TASK PROMPT
An exact, complete copy of the lines below is the expected answer.

GIVEN DATA
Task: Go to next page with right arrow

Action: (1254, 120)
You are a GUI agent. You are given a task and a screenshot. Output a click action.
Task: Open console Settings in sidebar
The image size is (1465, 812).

RESULT FOR THIS TASK
Task: Go to next page with right arrow

Action: (1254, 120)
You are a GUI agent. You are given a task and a screenshot. Output a click action.
Task: Open console Settings in sidebar
The image size is (1465, 812).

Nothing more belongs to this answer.